Carmen deambula por Barcelona afectada por una suerte de sonambulismo urbano que remite al estado semicatatónico de los personajes de Tsai Ming-liang, Roy Andersson o Aki Kaurismäki. Aunque si algo certifica la segunda parte de La imatge permanent es que Ferrés forma parte de ese linaje contestatario y radical que, partiendo de Bresson y la dupla Straub-Huillet, se prolonga hasta la obra de colosos del cine contemporáneo como Pedro Costa o Lisandro Alonso, maestros a la hora de sacar el máximo partido a sus actores no profesionales. En este punto, el riesgo sería proyectar una imagen gélida y rocosa del trabajo de Ferrés, que en realidad demuestra una muy saludable comicidad y, sobre todo, un afecto profundo hacia sus personajes. Un vínculo emocional que se hace patente a través de la relación que Carmen establece con una Antonia ya mayor (Rosario Ortega), quien no ha perdido un ápice de su carácter insurrecto. En un momento íntimo entre las dos mujeres, una de ellas lee un fragmento de un poema de Fabián Casas: “Desde que el universo empezó a latir / todo tiende a separarse”. Un misterioso vaticinio, lúgubre solo en apariencia, al que Ferrés responde con una postal marina en la que dos buques mercantes se cruzan en la lejanía, evocando la idea de un abrazo partido, un pudoroso derroche emocional.

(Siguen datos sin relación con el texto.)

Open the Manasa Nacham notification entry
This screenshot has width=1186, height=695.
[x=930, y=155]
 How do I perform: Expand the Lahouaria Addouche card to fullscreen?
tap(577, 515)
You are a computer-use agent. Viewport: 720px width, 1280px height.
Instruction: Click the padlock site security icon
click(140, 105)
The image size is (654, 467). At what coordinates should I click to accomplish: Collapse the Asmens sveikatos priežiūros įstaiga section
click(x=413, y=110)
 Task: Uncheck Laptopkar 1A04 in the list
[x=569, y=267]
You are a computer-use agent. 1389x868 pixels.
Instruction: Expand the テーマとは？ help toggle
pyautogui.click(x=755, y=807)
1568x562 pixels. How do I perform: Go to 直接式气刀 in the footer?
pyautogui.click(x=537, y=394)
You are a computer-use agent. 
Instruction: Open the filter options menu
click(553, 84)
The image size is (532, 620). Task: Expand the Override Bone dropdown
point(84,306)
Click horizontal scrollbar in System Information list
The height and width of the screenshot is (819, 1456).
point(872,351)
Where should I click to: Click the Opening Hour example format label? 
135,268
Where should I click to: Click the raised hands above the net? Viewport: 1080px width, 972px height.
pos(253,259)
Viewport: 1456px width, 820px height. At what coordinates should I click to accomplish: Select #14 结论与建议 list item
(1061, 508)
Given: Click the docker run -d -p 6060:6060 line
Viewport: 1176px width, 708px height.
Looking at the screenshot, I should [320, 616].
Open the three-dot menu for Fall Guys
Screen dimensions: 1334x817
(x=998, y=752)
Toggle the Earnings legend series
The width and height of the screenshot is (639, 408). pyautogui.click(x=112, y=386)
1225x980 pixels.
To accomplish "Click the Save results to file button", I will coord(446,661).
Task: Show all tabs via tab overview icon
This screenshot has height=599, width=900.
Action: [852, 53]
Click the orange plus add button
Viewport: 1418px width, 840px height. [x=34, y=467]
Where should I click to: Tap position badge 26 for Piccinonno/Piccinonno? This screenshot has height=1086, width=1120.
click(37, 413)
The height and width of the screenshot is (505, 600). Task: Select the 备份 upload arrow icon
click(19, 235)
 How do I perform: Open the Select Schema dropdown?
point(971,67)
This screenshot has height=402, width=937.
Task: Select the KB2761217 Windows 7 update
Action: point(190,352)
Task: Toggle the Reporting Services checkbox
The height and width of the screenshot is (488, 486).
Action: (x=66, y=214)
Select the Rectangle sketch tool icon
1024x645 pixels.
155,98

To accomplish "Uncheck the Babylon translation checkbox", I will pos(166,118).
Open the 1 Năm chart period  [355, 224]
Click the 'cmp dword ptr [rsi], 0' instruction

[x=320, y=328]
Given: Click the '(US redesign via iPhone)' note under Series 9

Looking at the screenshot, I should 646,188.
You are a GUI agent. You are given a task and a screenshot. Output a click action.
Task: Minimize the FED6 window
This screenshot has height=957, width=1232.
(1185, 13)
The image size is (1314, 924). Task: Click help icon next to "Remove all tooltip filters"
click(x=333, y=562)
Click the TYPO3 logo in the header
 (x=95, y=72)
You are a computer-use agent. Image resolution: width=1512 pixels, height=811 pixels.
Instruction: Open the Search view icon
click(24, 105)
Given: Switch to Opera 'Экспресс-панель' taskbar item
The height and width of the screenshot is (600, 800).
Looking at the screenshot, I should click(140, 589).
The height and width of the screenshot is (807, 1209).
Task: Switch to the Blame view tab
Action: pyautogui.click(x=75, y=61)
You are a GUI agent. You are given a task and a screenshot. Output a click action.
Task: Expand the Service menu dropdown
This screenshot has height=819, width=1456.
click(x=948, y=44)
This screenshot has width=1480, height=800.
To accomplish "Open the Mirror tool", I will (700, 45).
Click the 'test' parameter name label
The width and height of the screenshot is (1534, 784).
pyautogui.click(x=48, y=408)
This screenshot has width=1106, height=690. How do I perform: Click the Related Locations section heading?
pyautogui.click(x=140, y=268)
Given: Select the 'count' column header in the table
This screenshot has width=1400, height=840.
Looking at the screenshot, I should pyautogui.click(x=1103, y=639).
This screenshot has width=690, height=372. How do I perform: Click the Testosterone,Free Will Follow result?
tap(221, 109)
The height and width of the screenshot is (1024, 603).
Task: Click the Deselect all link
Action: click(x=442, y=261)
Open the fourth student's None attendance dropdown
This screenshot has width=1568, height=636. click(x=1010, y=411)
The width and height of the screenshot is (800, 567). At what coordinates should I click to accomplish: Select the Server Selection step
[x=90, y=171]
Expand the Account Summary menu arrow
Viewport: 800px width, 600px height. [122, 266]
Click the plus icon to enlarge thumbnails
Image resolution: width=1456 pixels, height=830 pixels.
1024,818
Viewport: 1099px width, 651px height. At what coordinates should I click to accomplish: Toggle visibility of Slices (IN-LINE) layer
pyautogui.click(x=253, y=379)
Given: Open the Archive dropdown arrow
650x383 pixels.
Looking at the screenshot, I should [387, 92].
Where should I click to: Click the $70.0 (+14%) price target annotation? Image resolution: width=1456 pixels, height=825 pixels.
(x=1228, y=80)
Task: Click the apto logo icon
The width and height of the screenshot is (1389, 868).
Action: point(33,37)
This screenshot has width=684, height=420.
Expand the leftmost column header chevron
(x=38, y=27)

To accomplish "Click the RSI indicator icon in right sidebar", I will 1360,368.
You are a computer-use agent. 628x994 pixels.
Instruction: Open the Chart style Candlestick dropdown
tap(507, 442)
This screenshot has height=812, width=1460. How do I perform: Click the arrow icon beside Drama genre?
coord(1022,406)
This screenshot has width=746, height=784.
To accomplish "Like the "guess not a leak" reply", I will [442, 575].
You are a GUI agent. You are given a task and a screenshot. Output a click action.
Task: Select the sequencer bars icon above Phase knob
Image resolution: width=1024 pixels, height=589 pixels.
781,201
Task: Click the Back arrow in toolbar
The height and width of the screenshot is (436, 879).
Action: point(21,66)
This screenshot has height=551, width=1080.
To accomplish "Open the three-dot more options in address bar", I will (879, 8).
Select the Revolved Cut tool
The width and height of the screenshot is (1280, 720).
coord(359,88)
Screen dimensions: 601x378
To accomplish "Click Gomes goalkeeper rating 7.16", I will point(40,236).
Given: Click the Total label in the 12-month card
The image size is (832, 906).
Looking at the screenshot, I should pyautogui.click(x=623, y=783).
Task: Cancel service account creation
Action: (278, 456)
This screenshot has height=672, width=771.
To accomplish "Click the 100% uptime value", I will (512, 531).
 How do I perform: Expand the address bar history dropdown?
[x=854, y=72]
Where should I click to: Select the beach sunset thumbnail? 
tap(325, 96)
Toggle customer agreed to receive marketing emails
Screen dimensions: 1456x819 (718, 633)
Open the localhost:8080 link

Bajo la calma chicha de La imatge permanent bulle una tormenta de heterodoxia fílmica, desesperación y lucha de clases. Si este fuera un texto más periodístico que crítico y cinéfilo, seguramente se le dedicaría más de un párrafo, con toda justicia, al modo en que Ferrés da voz y voto a la inmigración que puebla y dignifica el extrarradio barcelonés. A la postre, lo que se propone la cineasta es explorar con honestidad el papel que puede cumplir la imagen en la recuperación de la memoria histórica y en el intento de vivir un presente algo menos confuso, un poco más humano. En esta senda, Ferrés asume, como sus nobles predecesores, que el artificio puede ser su mejor aliado en el encuentro fílmico con lo real. El problema es que este encuentro entre cine y vida resulta especialmente complicado en un tiempo en el que la realidad parece haber capitulado ante la avalancha cotidiana de imágenes triviales e inocuas. Quizá por eso La imatge permanent se presenta aguijonada por dislocaciones entre imagen y sonido, o por expresiones enfáticas del fuera de campo. Sin embargo, la realidad, en ocasiones, se revuelve contra el artificio y los testimonios documentales (de inmigrantes, de no actores) interpelan al espectador de manera frontal, diáfana, dando cuenta, por el camino, de la mirada honda y franca de Ferrés.